When considering any system, it’s sensible to get a firm grasp on how the system will be used. This clarifying exercise helps define the bigger picture and put everyone on the same page. Here’s a first stab at a “use case” for Sanctuary IdP. We’ll see how that may boil down to requirements for our system.
An individual arrives at our facility. She’s afraid her significant other has been gas lighting her, giving hints that her conversations have not been private as she thought. She needs a safe haven and people to talk to. She needs to know that she’s not losing her mind since it’s quite possible her phone and her laptop have been compromised. She needs a private phone line to communicate with her friends and perhaps a lawyer or police, and she needs access to a phone on site not previously attributed to her. She needs voicemail to retrieve missed messages when she returns to the safe phones. Text messaging may be important, even if only from the facility. She needs a separate email account right away that will persist through her ordeal, perhaps clean file storage for documents, and she needs a clean computer to use to access that account, at least while at the facility.

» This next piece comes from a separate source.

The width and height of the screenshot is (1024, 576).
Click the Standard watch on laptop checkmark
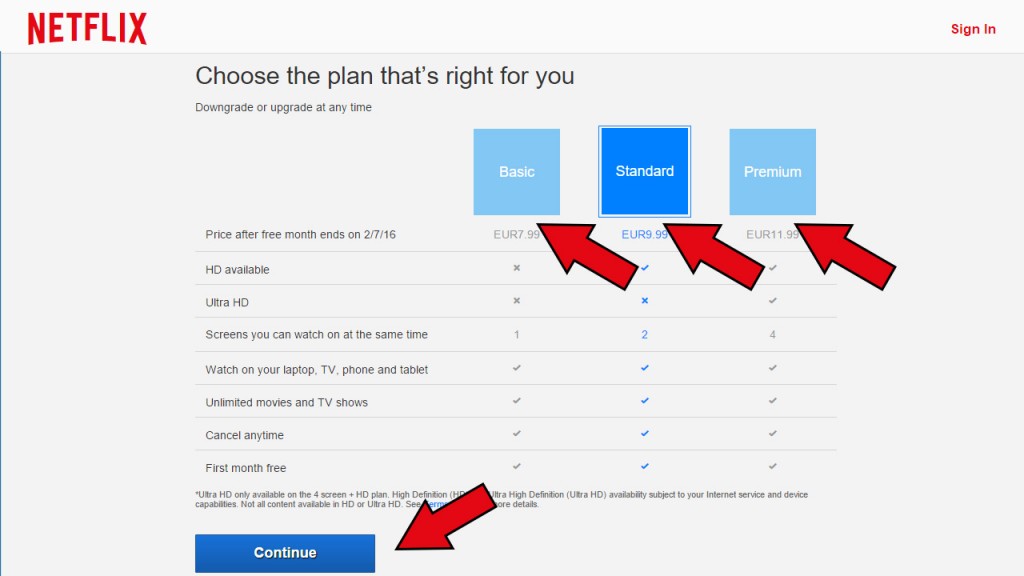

If in fact the technology she uses is targeted, then so may be the facility’s tech. It must be solid and secure to keep her, staff, and others, safe.
While our use case has threat and intrigue, when viewed dispassionately, the underlying basic technical requirements don’t seem to vary too much from those to set up a small-to-medium-sized business office. Differences may include the need for heightened security and perhaps a sensitivity to cost and the system’s physical footprint.
We’ll work through those soon. In the meantime, can we imagine other “use cases” — scenarios that we might want to address?